***** Data records

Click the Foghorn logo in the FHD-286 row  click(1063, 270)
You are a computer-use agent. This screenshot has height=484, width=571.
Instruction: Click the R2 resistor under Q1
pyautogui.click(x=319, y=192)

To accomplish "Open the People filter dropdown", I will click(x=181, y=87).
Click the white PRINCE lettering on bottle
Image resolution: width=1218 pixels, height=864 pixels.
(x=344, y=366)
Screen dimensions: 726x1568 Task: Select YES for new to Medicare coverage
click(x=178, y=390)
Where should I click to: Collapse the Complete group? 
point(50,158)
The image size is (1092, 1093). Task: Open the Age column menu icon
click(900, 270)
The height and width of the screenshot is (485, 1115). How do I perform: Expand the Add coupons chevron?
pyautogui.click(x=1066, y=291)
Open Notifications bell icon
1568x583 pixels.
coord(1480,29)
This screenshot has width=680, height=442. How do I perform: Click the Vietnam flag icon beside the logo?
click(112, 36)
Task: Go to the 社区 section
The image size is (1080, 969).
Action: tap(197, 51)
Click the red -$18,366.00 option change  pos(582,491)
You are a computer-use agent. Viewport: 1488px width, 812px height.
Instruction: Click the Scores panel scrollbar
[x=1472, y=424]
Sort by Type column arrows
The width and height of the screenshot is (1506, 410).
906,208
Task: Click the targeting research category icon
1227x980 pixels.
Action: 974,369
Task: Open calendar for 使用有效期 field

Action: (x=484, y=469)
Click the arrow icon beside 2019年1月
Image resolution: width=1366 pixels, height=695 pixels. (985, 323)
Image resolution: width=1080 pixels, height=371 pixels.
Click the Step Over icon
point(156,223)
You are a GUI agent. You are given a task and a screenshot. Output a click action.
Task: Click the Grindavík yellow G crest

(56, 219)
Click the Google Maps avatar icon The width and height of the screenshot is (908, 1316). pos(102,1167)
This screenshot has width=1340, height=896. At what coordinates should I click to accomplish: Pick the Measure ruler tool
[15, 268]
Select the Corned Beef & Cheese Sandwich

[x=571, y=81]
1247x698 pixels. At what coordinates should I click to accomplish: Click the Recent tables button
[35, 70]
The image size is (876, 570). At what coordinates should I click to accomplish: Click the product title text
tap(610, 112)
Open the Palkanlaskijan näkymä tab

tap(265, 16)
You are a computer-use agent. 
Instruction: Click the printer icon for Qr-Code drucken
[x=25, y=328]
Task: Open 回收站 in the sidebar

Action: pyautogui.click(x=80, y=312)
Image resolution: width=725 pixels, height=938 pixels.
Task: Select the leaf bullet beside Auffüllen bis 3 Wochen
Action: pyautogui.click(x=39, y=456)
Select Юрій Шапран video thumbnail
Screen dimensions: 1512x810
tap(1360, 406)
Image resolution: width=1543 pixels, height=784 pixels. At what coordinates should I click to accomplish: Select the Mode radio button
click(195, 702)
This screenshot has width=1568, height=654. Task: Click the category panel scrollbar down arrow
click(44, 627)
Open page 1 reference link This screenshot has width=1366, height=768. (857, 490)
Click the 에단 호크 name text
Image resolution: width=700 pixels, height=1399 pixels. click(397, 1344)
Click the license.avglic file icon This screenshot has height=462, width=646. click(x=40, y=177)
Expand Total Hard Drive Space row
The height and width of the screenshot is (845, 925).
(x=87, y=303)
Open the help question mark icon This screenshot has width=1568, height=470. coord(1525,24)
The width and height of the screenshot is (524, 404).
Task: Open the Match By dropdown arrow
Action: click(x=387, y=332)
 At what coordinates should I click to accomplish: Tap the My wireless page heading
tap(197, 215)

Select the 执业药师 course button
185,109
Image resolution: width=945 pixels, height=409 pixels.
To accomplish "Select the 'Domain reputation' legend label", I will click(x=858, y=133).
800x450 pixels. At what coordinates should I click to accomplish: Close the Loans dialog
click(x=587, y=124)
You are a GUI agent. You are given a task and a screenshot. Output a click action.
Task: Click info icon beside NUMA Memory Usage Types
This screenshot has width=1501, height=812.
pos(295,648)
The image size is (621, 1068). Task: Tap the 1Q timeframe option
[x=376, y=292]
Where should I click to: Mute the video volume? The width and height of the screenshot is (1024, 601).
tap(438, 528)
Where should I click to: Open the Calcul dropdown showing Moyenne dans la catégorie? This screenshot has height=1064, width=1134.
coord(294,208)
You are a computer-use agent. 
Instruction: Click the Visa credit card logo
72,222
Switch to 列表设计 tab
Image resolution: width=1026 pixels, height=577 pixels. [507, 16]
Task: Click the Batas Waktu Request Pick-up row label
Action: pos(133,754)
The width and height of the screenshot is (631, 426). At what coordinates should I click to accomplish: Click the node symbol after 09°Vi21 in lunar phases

**********

> Instructions to follow: Copy the records. Each line should match exactly.

> Task output:
Click the Foghorn logo in the FHD-286 row  click(1063, 270)
You are a computer-use agent. This screenshot has height=484, width=571.
Instruction: Click the R2 resistor under Q1
pyautogui.click(x=319, y=192)

To accomplish "Open the People filter dropdown", I will click(x=181, y=87).
Click the white PRINCE lettering on bottle
Image resolution: width=1218 pixels, height=864 pixels.
(x=344, y=366)
Screen dimensions: 726x1568 Task: Select YES for new to Medicare coverage
click(x=178, y=390)
Where should I click to: Collapse the Complete group? 
point(50,158)
The image size is (1092, 1093). Task: Open the Age column menu icon
click(900, 270)
The height and width of the screenshot is (485, 1115). How do I perform: Expand the Add coupons chevron?
pyautogui.click(x=1066, y=291)
Open Notifications bell icon
1568x583 pixels.
coord(1480,29)
This screenshot has width=680, height=442. How do I perform: Click the Vietnam flag icon beside the logo?
click(112, 36)
Task: Go to the 社区 section
The image size is (1080, 969).
Action: tap(197, 51)
Click the red -$18,366.00 option change  pos(582,491)
You are a computer-use agent. Viewport: 1488px width, 812px height.
Instruction: Click the Scores panel scrollbar
[x=1472, y=424]
Sort by Type column arrows
The width and height of the screenshot is (1506, 410).
906,208
Task: Click the targeting research category icon
1227x980 pixels.
Action: 974,369
Task: Open calendar for 使用有效期 field

Action: (x=484, y=469)
Click the arrow icon beside 2019年1月
Image resolution: width=1366 pixels, height=695 pixels. (985, 323)
Image resolution: width=1080 pixels, height=371 pixels.
Click the Step Over icon
point(156,223)
You are a GUI agent. You are given a task and a screenshot. Output a click action.
Task: Click the Grindavík yellow G crest

(56, 219)
Click the Google Maps avatar icon The width and height of the screenshot is (908, 1316). pos(102,1167)
This screenshot has width=1340, height=896. At what coordinates should I click to accomplish: Pick the Measure ruler tool
[15, 268]
Select the Corned Beef & Cheese Sandwich

[x=571, y=81]
1247x698 pixels. At what coordinates should I click to accomplish: Click the Recent tables button
[35, 70]
The image size is (876, 570). At what coordinates should I click to accomplish: Click the product title text
tap(610, 112)
Open the Palkanlaskijan näkymä tab

tap(265, 16)
You are a computer-use agent. 
Instruction: Click the printer icon for Qr-Code drucken
[x=25, y=328]
Task: Open 回收站 in the sidebar

Action: pyautogui.click(x=80, y=312)
Image resolution: width=725 pixels, height=938 pixels.
Task: Select the leaf bullet beside Auffüllen bis 3 Wochen
Action: pyautogui.click(x=39, y=456)
Select Юрій Шапран video thumbnail
Screen dimensions: 1512x810
tap(1360, 406)
Image resolution: width=1543 pixels, height=784 pixels. At what coordinates should I click to accomplish: Select the Mode radio button
click(195, 702)
This screenshot has width=1568, height=654. Task: Click the category panel scrollbar down arrow
click(44, 627)
Open page 1 reference link This screenshot has width=1366, height=768. (857, 490)
Click the 에단 호크 name text
Image resolution: width=700 pixels, height=1399 pixels. click(397, 1344)
Click the license.avglic file icon This screenshot has height=462, width=646. click(x=40, y=177)
Expand Total Hard Drive Space row
The height and width of the screenshot is (845, 925).
(x=87, y=303)
Open the help question mark icon This screenshot has width=1568, height=470. coord(1525,24)
The width and height of the screenshot is (524, 404).
Task: Open the Match By dropdown arrow
Action: click(x=387, y=332)
 At what coordinates should I click to accomplish: Tap the My wireless page heading
tap(197, 215)

Select the 执业药师 course button
185,109
Image resolution: width=945 pixels, height=409 pixels.
To accomplish "Select the 'Domain reputation' legend label", I will click(x=858, y=133).
800x450 pixels. At what coordinates should I click to accomplish: Close the Loans dialog
click(x=587, y=124)
You are a GUI agent. You are given a task and a screenshot. Output a click action.
Task: Click info icon beside NUMA Memory Usage Types
This screenshot has width=1501, height=812.
pos(295,648)
The image size is (621, 1068). Task: Tap the 1Q timeframe option
[x=376, y=292]
Where should I click to: Mute the video volume? The width and height of the screenshot is (1024, 601).
tap(438, 528)
Where should I click to: Open the Calcul dropdown showing Moyenne dans la catégorie? This screenshot has height=1064, width=1134.
coord(294,208)
You are a computer-use agent. 
Instruction: Click the Visa credit card logo
72,222
Switch to 列表设计 tab
Image resolution: width=1026 pixels, height=577 pixels. [507, 16]
Task: Click the Batas Waktu Request Pick-up row label
Action: pos(133,754)
The width and height of the screenshot is (631, 426). At what coordinates should I click to accomplish: Click the node symbol after 09°Vi21 in lunar phases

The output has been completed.